Speech Recognition with Scala

Knoldus Inc.
Knoldus - Technical Insights
2 min readJul 6, 2016

In this blog I am going to explain how to integrate speech recognition in your Scala project.

Speech recognition enables us to integrate the recognition and translation of spoken language into our projects in form of text. Speech recognition is really upcoming feature in electronic and computer devices so as to make them smarter.

In the project we shall be using the CMU Sphinx Toolkit. It allows us to integrate offline speech recognition. It is an open source toolkit which provides us with several speech recognizer components. There are several components available depending upon the needs of the application. The available components include speech recognizer , speech decoders, software for acoustic model training,language model and pronunciation dictionary.

We shall be using the Sphinx 4 speech recognizer, it is a pure java speech recognition library. It is used for identification of speech devices,adapt models and to recognize and translate speech .

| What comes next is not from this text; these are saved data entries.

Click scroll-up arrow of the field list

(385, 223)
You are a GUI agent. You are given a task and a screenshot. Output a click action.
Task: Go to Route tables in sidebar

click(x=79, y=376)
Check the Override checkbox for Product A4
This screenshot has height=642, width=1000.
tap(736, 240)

Now let us look at the code.First of all let us include the following two dependencies in our build.sbt

libraryDependencies += "edu.cmu.sphinx" % "sphinx4-core" % "1.0-SNAPSHOT"
libraryDependencies += "edu.cmu.sphinx" % "sphinx4-data" % "1.0-SNAPSHOT"
or
libraryDependencies += "de.sciss" % "sphinx4-core" % "1.0.0"
libraryDependencies += "de.sciss" % "sphinx4-data" % "1.0.0"

The next step is to import the following into the application

import edu.cmu.sphinx.api._

Next comes the code for setting up the configuration for speech recognition

object SpeechRecognitionApp extends App {
val configuration = new Configuration
configuration.setAcousticModelPath("file:models/acoustic/wsj")
configuration.setDictionaryPath("file:models/acoustic/wsj/dict/cmudict.0.6d")
configuration.setLanguageModelPath("models/language/en-us.lm.dmp")
}

The code above will create a configuration variable which is responsible for setting up the acoustic model, language model and path to the dictionary.

The cmudict is a text file used as dictionary of recognizable words which can be extended for a given language. It looks something like this

ONE                  HH W AH N
ONE(2) W AH N
TWO T UW
THREE TH R IY

Now the last step is to create the recognition object, enable it to start recognition and store the result.And we have stored that result in form of a string.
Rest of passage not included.